For as direct as I am in my professional life with students and colleagues, I tend to be quite the opposite in private. I find forthrightness difficult and this has been a problem in a range of relationships. I have a similar problem with making decisions that involve other people, though I am quite decisive when something only affects me. I’ve been getting better at decision-making, trying to think about choices in terms of simple questions and answers. “Where do you want to go on a bike ride?” merely requires me to state where I want to go; I don’t need to first wonder what the asker would like me to say and then try to say it.
The same logic then ought to apply in other situations, such as asking hard questions and engaging in hard conversations. This requires honesty rather than conforming to whatever expectations I think might be there. Conversations are a different dance under new conventions and I suppose better to learn this late than never. Better to actively learn how to behave in a new culture with new people than to assume that what I have always done is just the way things are to be done.
If the question is free, ask the question. And if the question is not free, as challenging as I find it, I still have to think it is worth asking.

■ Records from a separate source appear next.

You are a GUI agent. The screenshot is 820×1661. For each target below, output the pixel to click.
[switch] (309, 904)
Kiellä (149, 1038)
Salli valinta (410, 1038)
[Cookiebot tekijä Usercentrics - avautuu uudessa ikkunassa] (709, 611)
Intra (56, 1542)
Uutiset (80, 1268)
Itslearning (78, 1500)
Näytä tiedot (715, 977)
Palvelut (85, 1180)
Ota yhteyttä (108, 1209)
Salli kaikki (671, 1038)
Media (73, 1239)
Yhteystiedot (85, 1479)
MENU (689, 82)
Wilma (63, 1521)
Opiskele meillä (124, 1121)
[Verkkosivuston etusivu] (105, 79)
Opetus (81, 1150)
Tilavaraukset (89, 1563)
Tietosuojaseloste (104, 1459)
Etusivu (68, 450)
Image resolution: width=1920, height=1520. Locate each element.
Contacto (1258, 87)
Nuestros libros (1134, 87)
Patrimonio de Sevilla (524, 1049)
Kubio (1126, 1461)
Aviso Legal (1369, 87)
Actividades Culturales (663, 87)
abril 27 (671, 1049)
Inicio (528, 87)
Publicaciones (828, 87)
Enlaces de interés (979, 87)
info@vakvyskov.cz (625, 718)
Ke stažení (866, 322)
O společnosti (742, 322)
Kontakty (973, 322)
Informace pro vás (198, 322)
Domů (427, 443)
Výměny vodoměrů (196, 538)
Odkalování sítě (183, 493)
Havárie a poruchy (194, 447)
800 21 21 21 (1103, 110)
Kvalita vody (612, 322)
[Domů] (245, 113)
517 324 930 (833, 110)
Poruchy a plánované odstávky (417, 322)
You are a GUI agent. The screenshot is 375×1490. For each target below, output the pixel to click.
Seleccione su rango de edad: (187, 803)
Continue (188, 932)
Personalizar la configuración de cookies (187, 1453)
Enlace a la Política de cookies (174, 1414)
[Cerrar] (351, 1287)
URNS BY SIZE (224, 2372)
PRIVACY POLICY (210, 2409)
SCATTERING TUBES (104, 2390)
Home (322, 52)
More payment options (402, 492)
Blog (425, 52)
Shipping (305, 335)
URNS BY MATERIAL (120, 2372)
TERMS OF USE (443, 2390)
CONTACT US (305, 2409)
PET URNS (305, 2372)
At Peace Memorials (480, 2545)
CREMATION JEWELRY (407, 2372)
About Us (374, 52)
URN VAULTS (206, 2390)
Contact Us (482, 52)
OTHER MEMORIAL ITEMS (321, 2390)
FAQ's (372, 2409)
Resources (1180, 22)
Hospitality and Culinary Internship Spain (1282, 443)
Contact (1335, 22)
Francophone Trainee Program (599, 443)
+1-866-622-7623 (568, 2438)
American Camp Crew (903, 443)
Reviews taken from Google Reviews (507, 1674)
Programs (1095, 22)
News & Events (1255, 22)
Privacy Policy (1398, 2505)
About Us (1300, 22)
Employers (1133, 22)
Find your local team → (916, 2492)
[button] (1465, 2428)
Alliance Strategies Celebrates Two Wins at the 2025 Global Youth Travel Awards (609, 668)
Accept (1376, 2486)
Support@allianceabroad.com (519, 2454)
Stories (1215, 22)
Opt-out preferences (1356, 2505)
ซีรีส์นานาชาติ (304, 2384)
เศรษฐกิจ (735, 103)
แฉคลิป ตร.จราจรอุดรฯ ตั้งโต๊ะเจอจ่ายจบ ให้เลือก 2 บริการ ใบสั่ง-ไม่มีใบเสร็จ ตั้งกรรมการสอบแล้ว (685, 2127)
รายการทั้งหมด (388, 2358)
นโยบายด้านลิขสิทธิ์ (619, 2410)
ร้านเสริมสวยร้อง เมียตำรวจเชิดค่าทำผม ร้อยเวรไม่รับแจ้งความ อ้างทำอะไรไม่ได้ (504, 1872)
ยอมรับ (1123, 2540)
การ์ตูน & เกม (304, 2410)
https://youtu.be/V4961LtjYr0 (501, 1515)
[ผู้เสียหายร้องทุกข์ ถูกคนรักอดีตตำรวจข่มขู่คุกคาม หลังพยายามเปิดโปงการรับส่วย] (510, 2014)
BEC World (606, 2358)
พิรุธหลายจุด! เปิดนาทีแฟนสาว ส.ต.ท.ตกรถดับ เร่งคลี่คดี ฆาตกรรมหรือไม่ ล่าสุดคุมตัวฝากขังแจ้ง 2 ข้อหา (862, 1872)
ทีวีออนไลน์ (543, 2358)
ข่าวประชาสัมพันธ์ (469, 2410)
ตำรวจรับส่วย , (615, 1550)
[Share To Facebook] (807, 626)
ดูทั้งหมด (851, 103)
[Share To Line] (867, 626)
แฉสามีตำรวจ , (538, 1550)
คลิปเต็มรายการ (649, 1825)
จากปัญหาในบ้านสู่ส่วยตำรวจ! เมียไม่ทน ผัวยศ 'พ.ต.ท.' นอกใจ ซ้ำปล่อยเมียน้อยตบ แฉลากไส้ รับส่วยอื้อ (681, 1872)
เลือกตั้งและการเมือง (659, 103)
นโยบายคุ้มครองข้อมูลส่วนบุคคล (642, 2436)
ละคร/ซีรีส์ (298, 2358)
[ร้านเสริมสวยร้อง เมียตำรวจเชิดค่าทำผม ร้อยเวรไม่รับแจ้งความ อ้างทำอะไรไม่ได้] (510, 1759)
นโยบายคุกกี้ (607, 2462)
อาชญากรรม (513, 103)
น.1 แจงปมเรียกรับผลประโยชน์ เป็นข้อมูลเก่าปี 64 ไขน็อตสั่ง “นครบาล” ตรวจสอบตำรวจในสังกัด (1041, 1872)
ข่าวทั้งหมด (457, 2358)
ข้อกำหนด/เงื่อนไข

As many of us know, if you don’t ask the question, it never really fades away. We might not like the answer, but at least we don’t end up wondering what would have been had we asked. If we ask the question, we know.
The implications are then clear: The way to build a relationship is to approach it with openness, clarity, and the courage it takes to say what needs to be said, ask what needs to be asked, and listen to the response. If I learn nothing else from my time here, I am glad to have learned this.